Carl-Daniel Hailfinger wrote:
On 30.06.2008 23:19, Peter Stuge wrote:
On Mon, Jun 30, 2008 at 10:47:23PM +0200, Rudolf Marek wrote:
@@ -97,7 +97,8 @@ if (!oddparity(readarr[1])) printf_debug("RDID byte 1 parity violation.\n"); manuf_id = (readarr[0] << 8) | readarr[1];
model_id = readarr[2];
model_id = (bytes == 3) ? readarr[2] :
((readarr[2] << 8) | readarr[3]);
Please improve this a bit, I suggest:
model_id=readarr[2]; if(bytes>3) { /* or 4==bytes */ model_id<<=8; model_id|=readarr[3]; }
With a fix (not neccessarily mine) for the above, this is:
Technically, both variants will fail for some chips. There are at least the following RDID responses: 1 byte manuf, 2 bytes model 2 bytes manuf, 1 byte model 2 bytes manuf, 2 bytes model and all of the above with additional data appended.
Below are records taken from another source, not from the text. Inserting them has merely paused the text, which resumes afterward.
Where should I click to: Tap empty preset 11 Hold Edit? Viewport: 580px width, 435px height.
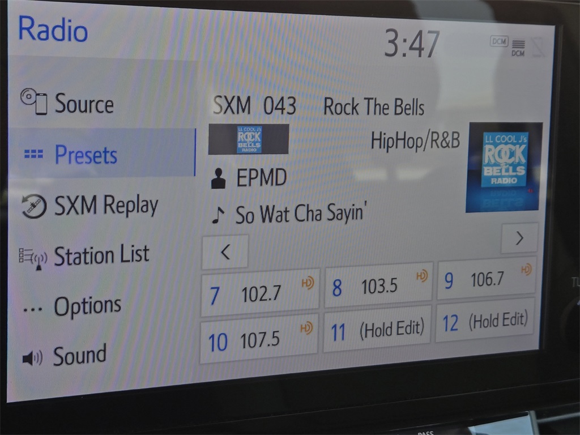click(377, 330)
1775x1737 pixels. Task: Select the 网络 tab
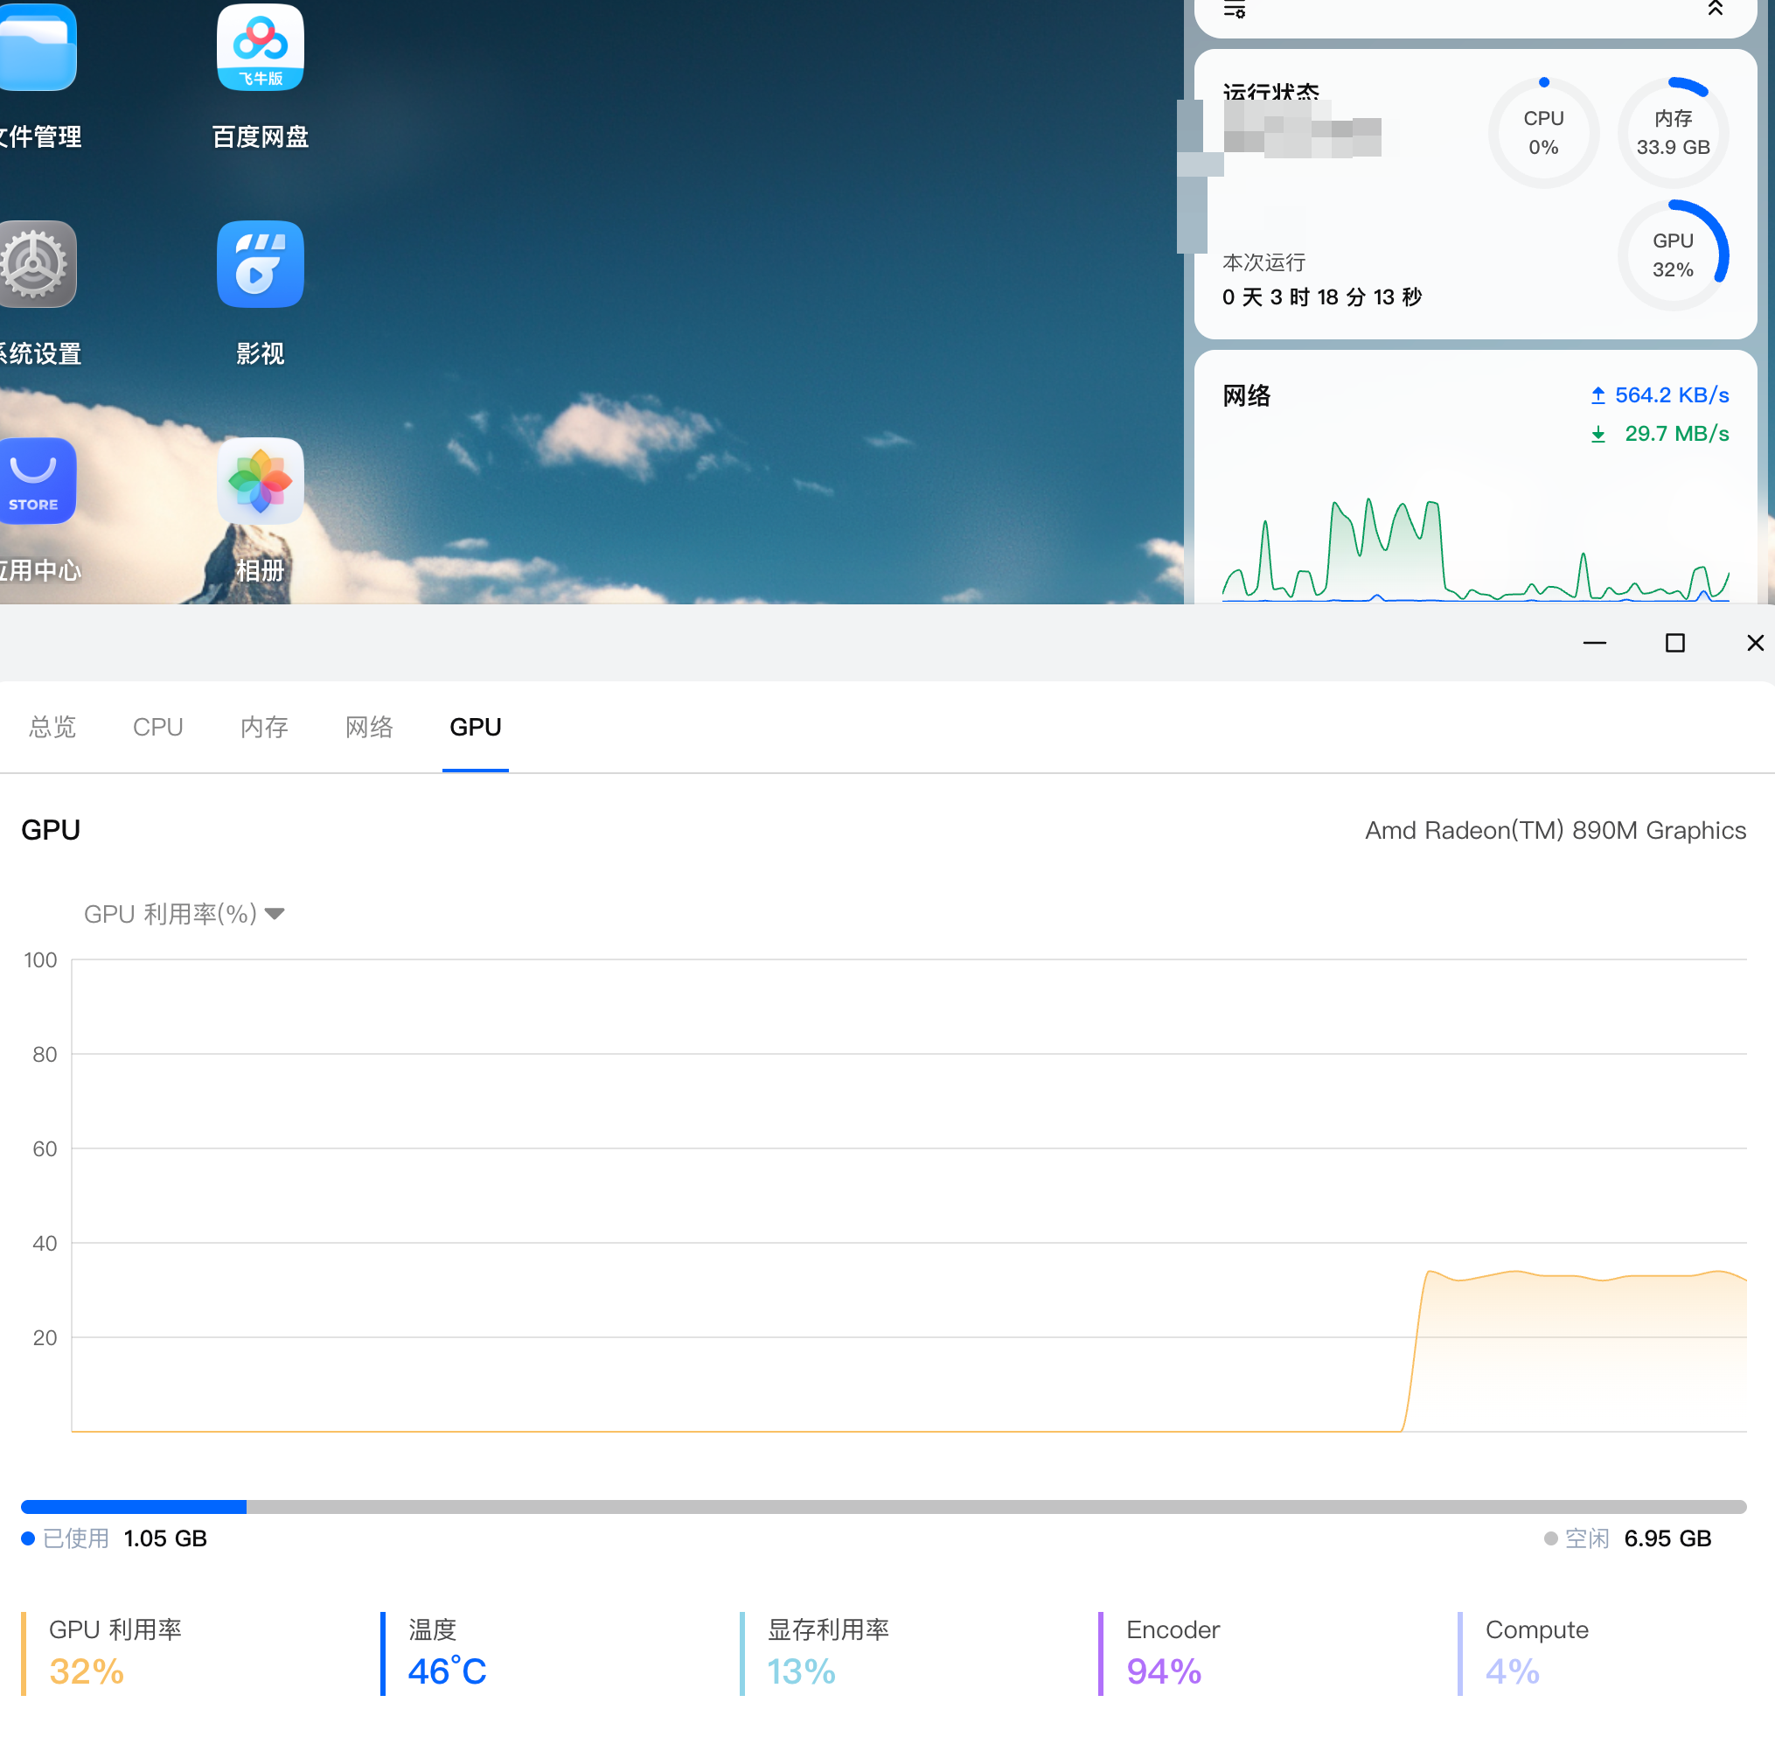[x=368, y=727]
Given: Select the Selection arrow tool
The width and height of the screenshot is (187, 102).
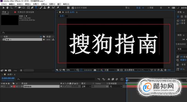Looking at the screenshot, I should click(x=4, y=8).
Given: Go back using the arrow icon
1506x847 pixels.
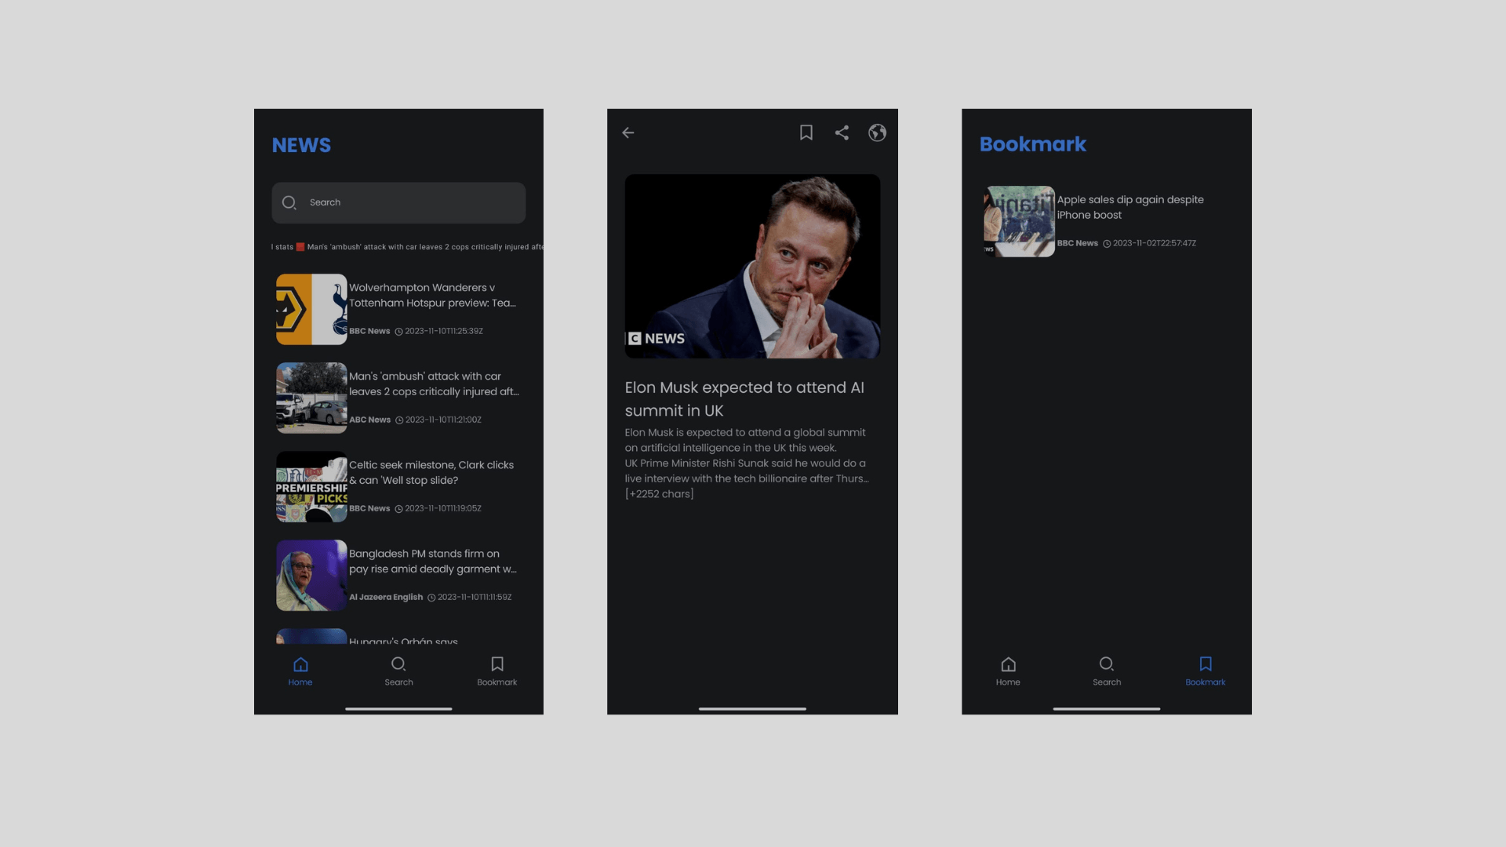Looking at the screenshot, I should tap(628, 133).
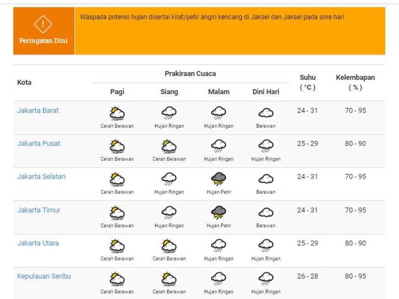
Task: Click Jakarta Pusat midday Cerah Berawan icon
Action: 169,146
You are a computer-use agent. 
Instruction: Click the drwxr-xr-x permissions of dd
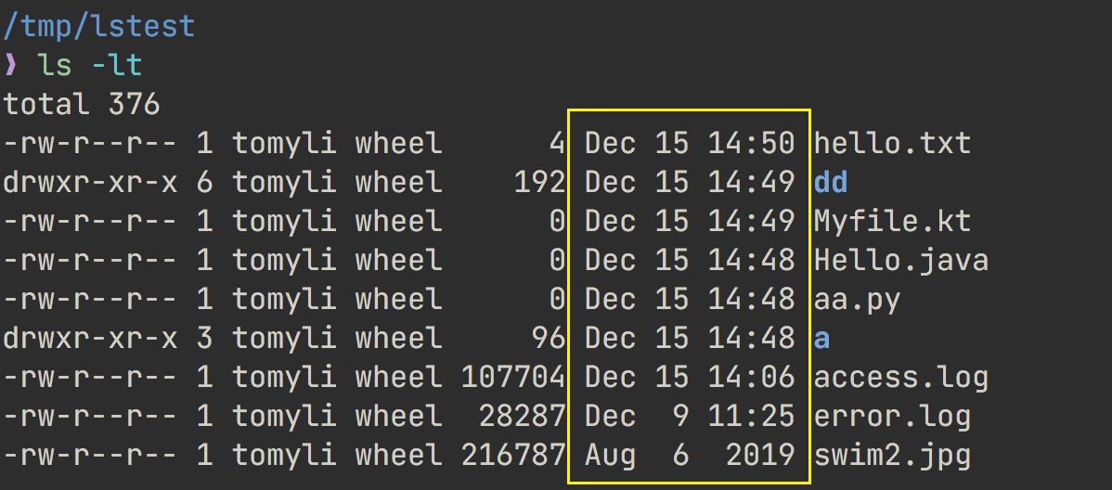coord(90,183)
The existing code handles the first two cases, but not the third. The new code handles the first and third case, but not the second.
What chips are there that send the second case?
I know of some SPI chips which return 16 bytes for RDID. How about reading 16 bytes, cropping the result as needed?
Yes the numonyx do that, but what you read is a customer specific serial number, not part of the identification process.
Reading that might allow for some nice use cases though. (Does it?)